In the same issue of Science that published the Rosenberg data, Mary-Claire King and Arno G. Motulsky give a similar warning regarding the HGDP data:

The identification of clusters corresponding to the major geographic regions may depend on the sampling of individuals from well-defined, relatively homogeneous populations. If individuals were sampled from a worldwide 'grid' (or a worldwide grid weighted by population density), the clusters might be much less precisely defined. Does the correspondence of worldwide genetic clusters and major geographic regions suggest borders around genetic clusters analogous to the physical borders—oceans, mountain ranges, and deserts—separating geographic regions? No. Both the results of Rosenberg and colleagues and those of previous studies indicate that unlike separations between geographic regions, differences in allele frequencies are gradual.

Another study by Neil Risch in 2005 used 326 microsatellite markers and self-identified race/ethnic group (SIRE), white (European American), African-American (black), Asian and Hispanic (individuals involved in the study had to choose from one of these categories), to representing discrete "populations", and showed distinct and non-overlapping clustering of the white, African-American and Asian samples. The results were claimed to confirm the integrity of self-described ancestry: "We have shown a nearly perfect correspondence between genetic cluster and SIRE for major ethnic groups living in the United States, with a discrepancy rate of only 0.14%." But also warned that: "This observation does not eliminate the potential for confounding in these populations. First, there may be subgroups within the larger population group that are too small to detect by cluster analysis. Second, there may not be discrete subgrouping but continuous ancestral variation that could lead to stratification bias. For example, African Americans have a continuous range of European ancestry that would not be detected by cluster analysis but could strongly confound genetic case-control studies. (Tang, 2005)
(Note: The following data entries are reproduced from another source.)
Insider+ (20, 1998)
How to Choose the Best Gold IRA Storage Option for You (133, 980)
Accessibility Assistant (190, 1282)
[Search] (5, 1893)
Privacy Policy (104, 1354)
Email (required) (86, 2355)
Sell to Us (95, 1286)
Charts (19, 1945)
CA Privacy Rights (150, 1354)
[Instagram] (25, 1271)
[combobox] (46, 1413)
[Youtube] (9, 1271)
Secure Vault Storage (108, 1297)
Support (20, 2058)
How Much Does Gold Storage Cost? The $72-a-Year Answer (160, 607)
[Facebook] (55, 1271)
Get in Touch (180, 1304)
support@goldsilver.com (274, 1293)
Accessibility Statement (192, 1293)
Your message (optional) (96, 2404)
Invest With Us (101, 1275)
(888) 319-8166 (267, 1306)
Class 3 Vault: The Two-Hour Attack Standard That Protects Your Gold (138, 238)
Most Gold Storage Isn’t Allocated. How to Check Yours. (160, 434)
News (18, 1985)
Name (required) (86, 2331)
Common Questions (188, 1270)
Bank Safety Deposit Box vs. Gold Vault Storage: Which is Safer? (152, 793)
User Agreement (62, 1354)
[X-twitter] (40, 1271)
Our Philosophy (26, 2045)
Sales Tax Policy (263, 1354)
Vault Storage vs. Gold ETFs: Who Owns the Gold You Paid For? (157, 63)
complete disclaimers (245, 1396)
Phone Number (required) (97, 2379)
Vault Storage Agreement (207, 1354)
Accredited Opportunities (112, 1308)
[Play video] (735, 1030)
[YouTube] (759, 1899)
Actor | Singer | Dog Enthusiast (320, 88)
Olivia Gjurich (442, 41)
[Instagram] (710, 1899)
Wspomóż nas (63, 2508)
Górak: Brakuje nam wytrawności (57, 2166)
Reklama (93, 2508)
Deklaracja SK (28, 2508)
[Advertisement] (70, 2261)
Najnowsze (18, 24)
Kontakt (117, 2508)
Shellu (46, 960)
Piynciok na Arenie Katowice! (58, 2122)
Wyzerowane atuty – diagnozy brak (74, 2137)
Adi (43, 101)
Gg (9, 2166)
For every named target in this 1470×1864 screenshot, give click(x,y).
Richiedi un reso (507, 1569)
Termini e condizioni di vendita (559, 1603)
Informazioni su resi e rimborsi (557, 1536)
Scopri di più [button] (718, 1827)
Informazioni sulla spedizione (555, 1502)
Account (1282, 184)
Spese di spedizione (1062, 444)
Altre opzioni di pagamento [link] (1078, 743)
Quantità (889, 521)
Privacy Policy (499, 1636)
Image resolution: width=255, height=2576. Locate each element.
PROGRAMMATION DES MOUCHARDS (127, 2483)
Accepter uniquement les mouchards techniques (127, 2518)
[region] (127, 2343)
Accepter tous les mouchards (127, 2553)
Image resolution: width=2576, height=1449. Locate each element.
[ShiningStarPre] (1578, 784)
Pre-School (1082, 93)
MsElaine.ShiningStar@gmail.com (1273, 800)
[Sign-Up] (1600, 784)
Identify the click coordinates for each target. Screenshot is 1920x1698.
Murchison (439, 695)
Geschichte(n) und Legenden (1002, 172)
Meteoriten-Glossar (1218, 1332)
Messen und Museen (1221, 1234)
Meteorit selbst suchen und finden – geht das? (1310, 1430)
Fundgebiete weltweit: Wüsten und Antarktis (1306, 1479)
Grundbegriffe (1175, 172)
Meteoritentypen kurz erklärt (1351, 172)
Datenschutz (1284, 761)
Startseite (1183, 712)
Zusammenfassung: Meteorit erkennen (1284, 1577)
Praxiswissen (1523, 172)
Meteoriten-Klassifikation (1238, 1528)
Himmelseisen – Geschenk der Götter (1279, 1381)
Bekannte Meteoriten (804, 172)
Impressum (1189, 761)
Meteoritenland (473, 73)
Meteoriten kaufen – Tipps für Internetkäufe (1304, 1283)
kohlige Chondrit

Studies such as those by Risch and Rosenberg use a computer program called STRUCTURE to find human populations (gene clusters). It is a statistical program that works by placing individuals into one of two clusters based on their overall genetic similarity, many possible pairs of clusters are tested per individual to generate multiple clusters. These populations are based on multiple genetic markers that are often shared between different human populations even over large geographic ranges. The notion of a genetic cluster is that people within the cluster share on average similar allele frequencies to each other than to those in other clusters. (Edwards, 2003 but see also infobox "Multi Locus Allele Clusters") In a test of idealised populations, the computer programme STRUCTURE was found to consistently under-estimate the numbers of populations in the data set when high migration rates between populations and slow mutation rates (such as single nucleotide polymorphisms) were considered.

Nevertheless the Rosenberg et al. (2002) paper shows that individuals can be assigned to specific clusters to a high degree of accuracy. One of the underlying questions regarding the distribution of human genetic diversity is related to the degree to which genes are shared between the observed clusters. It has been observed repeatedly that the majority of variation observed in the global human population is found within populations. This variation is usually calculated using Sewall Wright's Fixation index (FST), which is an estimate of between to within group variation. The degree of human genetic variation is a little different depending upon the gene type studied, but in general it is common to claim that ~85% of genetic variation is found within groups, ~6-10% between groups within the same continent and ~6-10% is found between continental groups. For example The Human Genome Project states "two random individuals from any one group are almost as different [genetically] as any two random individuals from the entire world." On the other hand Edwards (2003) claims in his essay "Lewontin's Fallacy" that: "It is not true, as Nature claimed, that 'two random individuals from any one group are almost as different as any two random individuals from the entire world'" and Risch et al. (2002) state "Two Caucasians are more similar to each other genetically than a Caucasian and an Asian." It should be noted that these statements are not the same. Risch et al. simply state that two indigenous individuals from the same geographical region are more similar to each other than either is to an indigenous individual from a different geographical region, a claim few would argue with. Jorde et al put it like this:

The picture that begins to emerge from this and other analyses of human genetic variation is that variation tends to be geographically structured, such that most individuals from the same geographic region will be more similar to one another than to individuals from a distant region.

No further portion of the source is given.